A window unit is perhaps the last traditional option for a standard air conditioning solution in the home. Window units are installed with the heat transfer element outside the house, sticking through an opened window. Window units are great for small apartments and individual rooms that require additional cooling consideration (via CNET). They won't make an enormous impact when it comes to cooling off an entire home but provide a critical service in a pinch or as the primary cooling option for a small home or apartment.

To install a window unit, you'll need to open your window and place the box in the opening. Then, you close the window on top of the air conditioner to lock the feature into place. Window-based air conditioners are an excellent option for homeowners thinking of installing individual space units in their homes. The alternative is a wall unit or a mini-split system that will require modifications to the property. By contrast, a window-mounted air conditioner doesn't demand cutting, drilling, or any other type of property alteration. This makes it a good choice for renters who need additional cooling power but can't alter the home's overall floor plan or footprint.

DIY cooling systems

DIY cooling systems are another choice for cooling off your property. DIY options aren't suitable for long-term use, but they can make an enormous difference in the event of a power outage or natural disaster that leaves you without your primary cooling system for a short length time period.

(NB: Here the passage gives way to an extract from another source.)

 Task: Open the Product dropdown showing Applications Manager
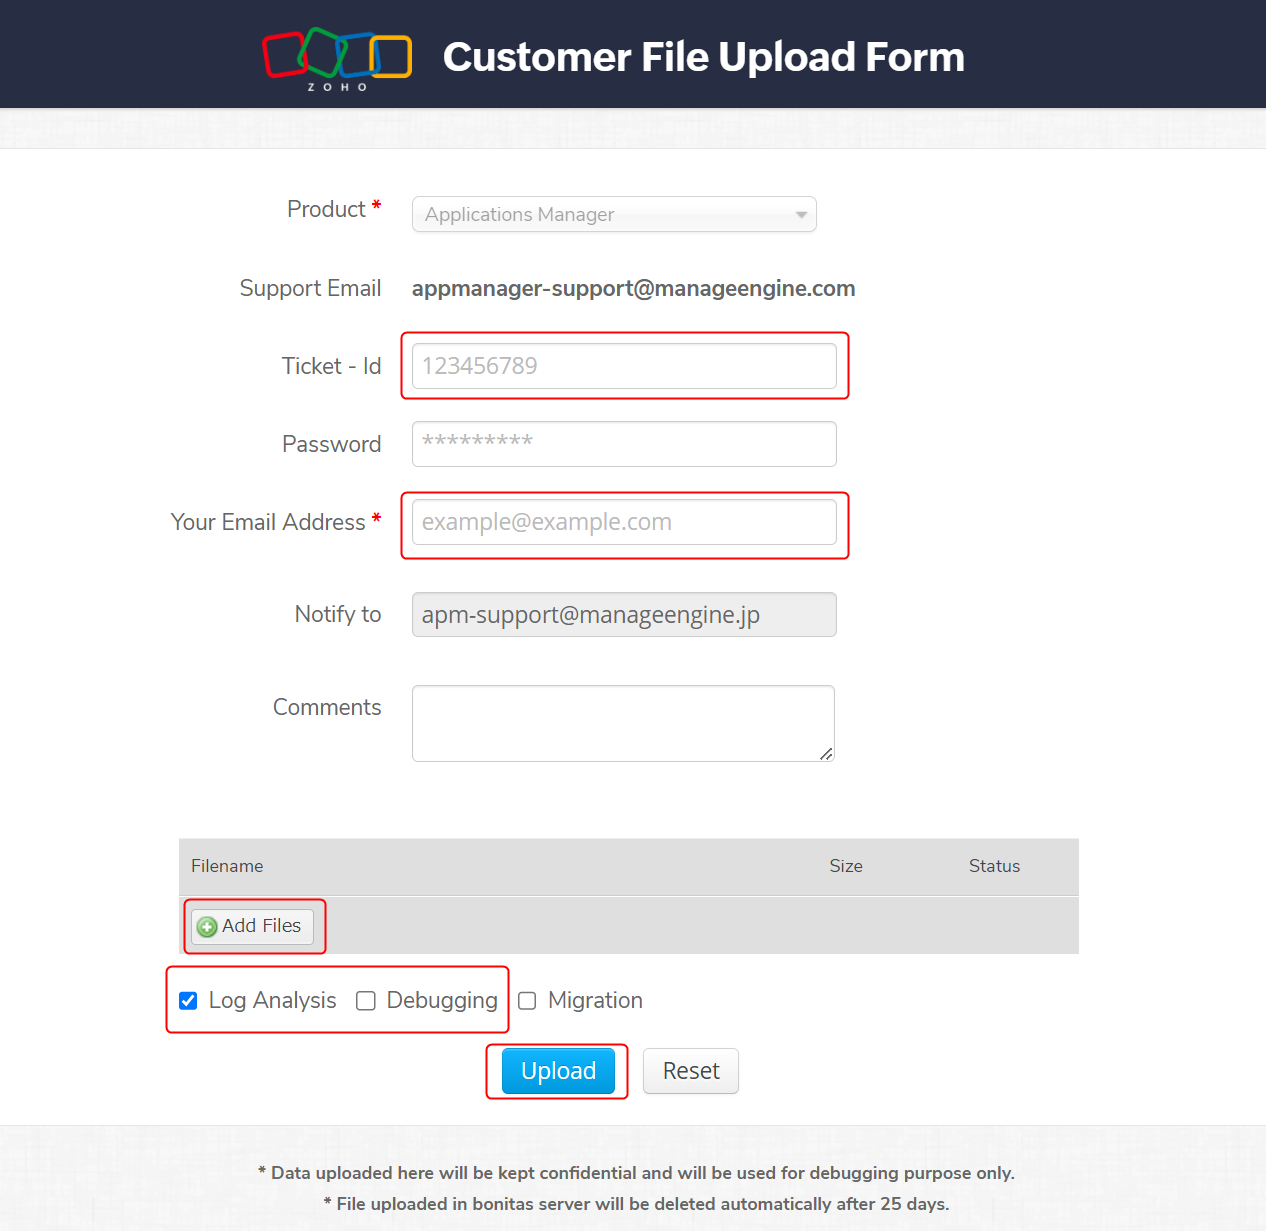click(614, 214)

To create your own makeshift cooling system, you'll need to establish a means of cooling the air inside a compartment and then pushing it out into the room. One option is to use a standard cooler and dry ice explains The Renaissance Builder via YouTube. Unlike traditional ice cubes from your freezer, dry ice will remain cold for many hours. Placing dry ice inside a cooling box and cutting a hole in the side will create a way for the cold air inside to escape into your room. Adding piping or tubing on the end will help direct the cold air to wherever you need it to go. Then, on the other end, you'll want to cut a small hole and position a small fan facing inward to help speed along the heat transfer process. A battery-powered fan is all it will take to blow this cold air out into your home.

Always practice caution when using dry ice, as it can be dangerous. For an easier DIY, try using a bowl of traditional ice with a battery-powered fan behind it to blow the cold air (via Entek Corporation).